▸ Tasks
- a) In the text about the old personal email address, since roughly what year had the writer owned that address?
- b) Continue the account of the old personal email address, picking up right after its final sentence.

▸ Reading text
↓↓↓
My old personal email address died over the weekend.
It’s kind of the end of an era. I’ve had that address since around 1998, after all. It was the second non-school address I’d ever owned.
The first one was an address I got from a local provider in the next town south of us a couple of years earlier. It was one of those things where you brought your desktop computer down to this brick and mortar store and they configured it for you on the spot, and then they sent you an annual bill. It never really worked right, though. One time I remember bringing my computer back to the store to complain about the lack of functionality and the boss of the store was there at the time. He got mad at me. “Why is it always my fault?” he asked me. “I don’t know, Matt,” I told him. “Precedent?”
So when a new brick and mortar store selling email services opened up a couple of blocks from where Kim and I were living, we switched.
It’s been a while since then. They were the local provider that hosted my first blog, which ran from 1999-2004. It hosted the web site for the homemade soap business that Kim and I ran from 1998-2005, and for which I still get credit card offers. Got one last week, in fact, along with a solicitation from a recruiting firm to look for workers to help us market soap that we haven’t made since the Bush years.
↑↑↑
▸ The data
↓↓↓
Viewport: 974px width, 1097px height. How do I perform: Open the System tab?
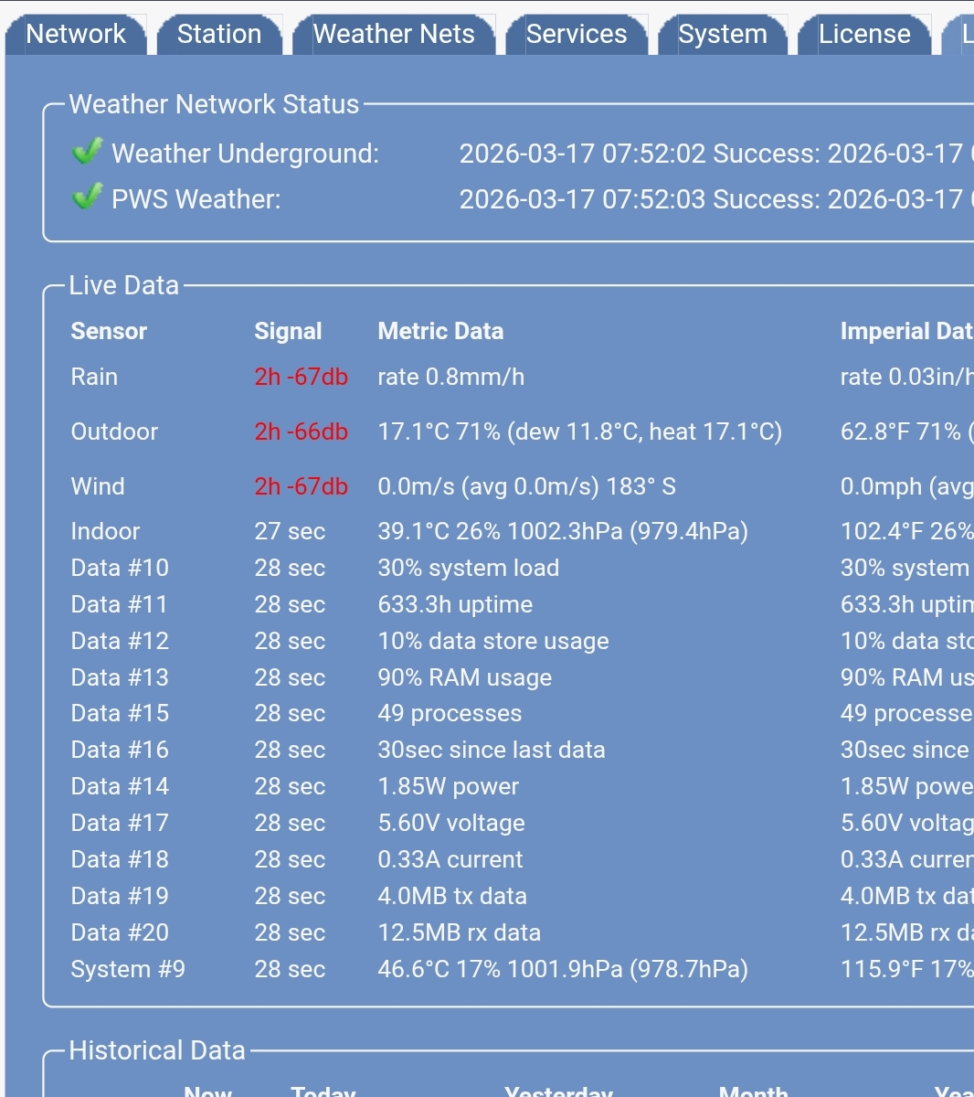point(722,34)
↑↑↑
↓↓↓
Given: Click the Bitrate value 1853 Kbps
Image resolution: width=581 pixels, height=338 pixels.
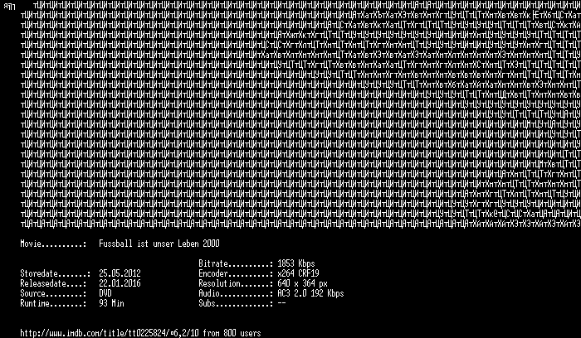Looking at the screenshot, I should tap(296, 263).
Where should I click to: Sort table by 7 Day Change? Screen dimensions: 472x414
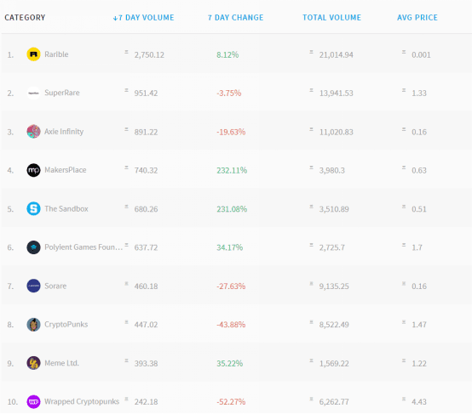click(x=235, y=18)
↑↑↑
↓↓↓
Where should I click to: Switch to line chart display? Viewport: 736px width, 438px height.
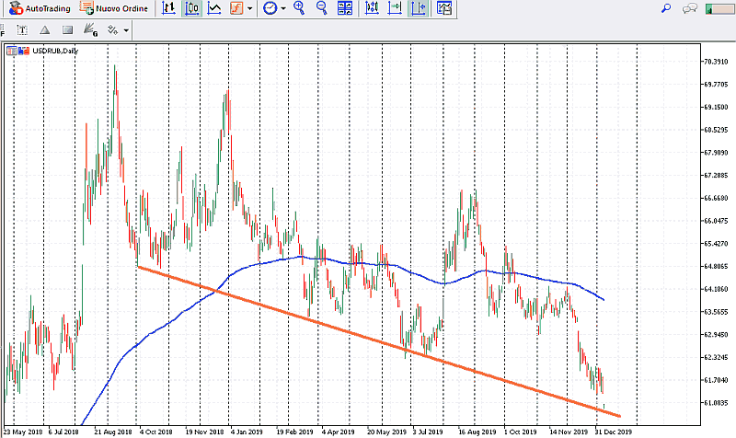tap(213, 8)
↑↑↑
▸ Answers to the exercise
- a) Since around 1998.

- b)
The provider moved away from that local shop more than a decade ago. Maybe two decades. It eventually ended up a few towns north of us.
And it’s been slowly dying on the vine for much of that time.
My original plan was to keep the address until my mother passed away, since she was the main person who used it by then, but even after that there were always more pressing things to do and it was never really a priority. I eventually compiled a list of about 90 accounts that were keyed to that address, though, and last summer I started moving them over to my new email address – at least the ones that I felt were worth moving, which was about a third of them. I don’t need the local public schools to have my email anymore, for example, or the 4H. Those have served their purposes. But the ones that still had some utility I moved over, bit by bit.
I haven’t been able to send email from that address for about three years now – a long story involving a pile of settings that even my internet-savvy friend who does this sort of thing for a living could never quite sort out – and nobody’s been able to access my first blog since long before the pandemic, but until this year I could still at least receive email and then respond to it from a different account. That stopped without notice New Year’s Day and didn’t return until a couple of weeks ago, and even that rather fitfully. I’m down to about five or six accounts I still need to switch, but a couple of them I can do in person here in Our Little Town. The others I’ll have to call. On the phone. With my voice. Because I am old.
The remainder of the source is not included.